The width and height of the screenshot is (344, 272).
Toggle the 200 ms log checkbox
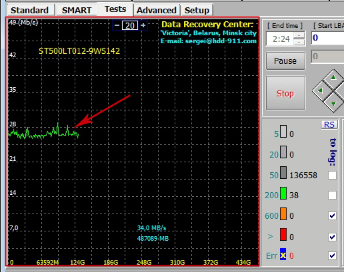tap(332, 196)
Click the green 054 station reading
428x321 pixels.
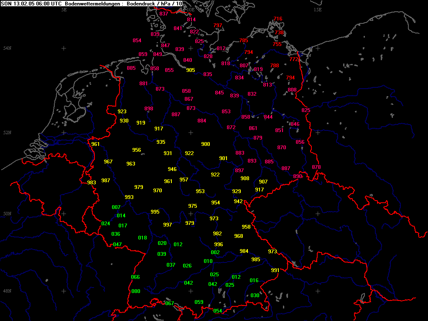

---

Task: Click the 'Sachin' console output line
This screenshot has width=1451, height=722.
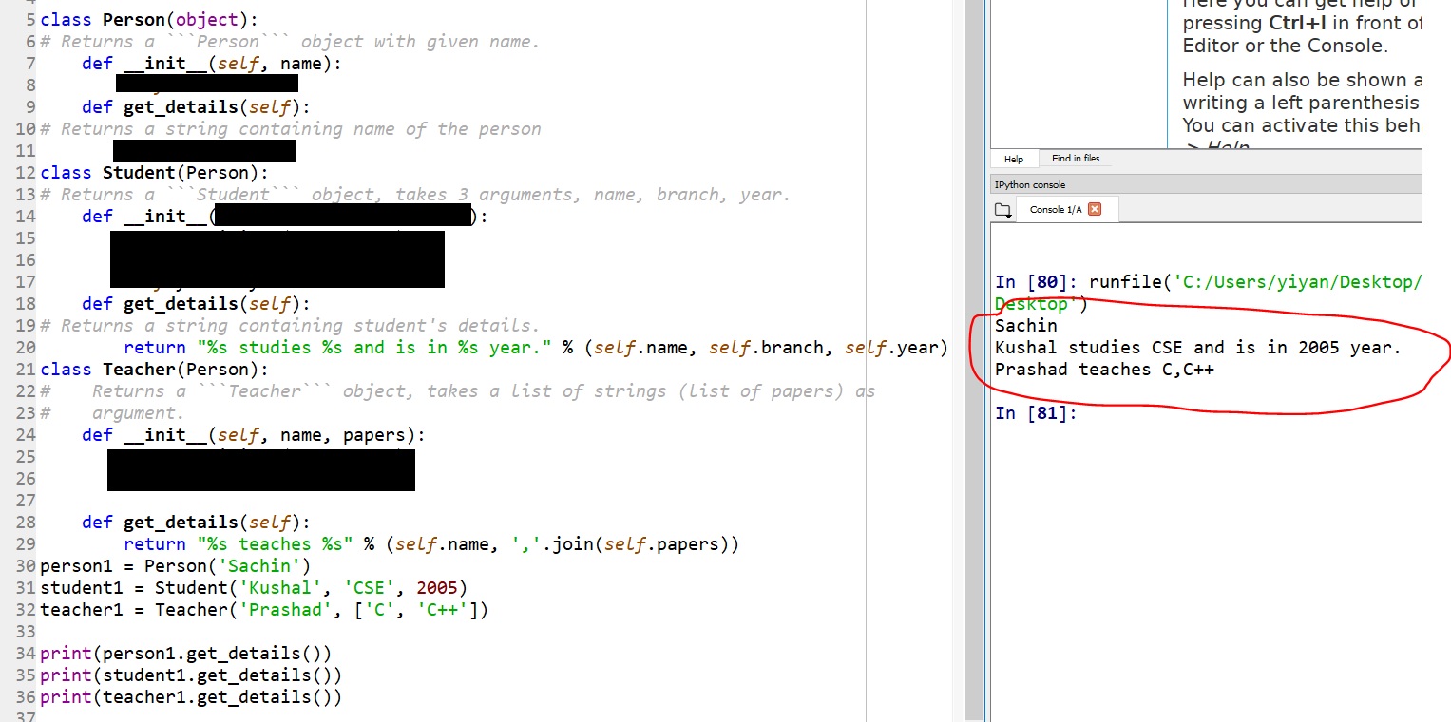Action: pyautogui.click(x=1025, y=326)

Try it — Go down the entries above from the line containing "Toggle the 200 ms log checkbox" to the line containing "428x321 pixels." and write out each line exactly, leaving pictures out.

Output for this exercise —
Toggle the 200 ms log checkbox
tap(332, 196)
Click the green 054 station reading
428x321 pixels.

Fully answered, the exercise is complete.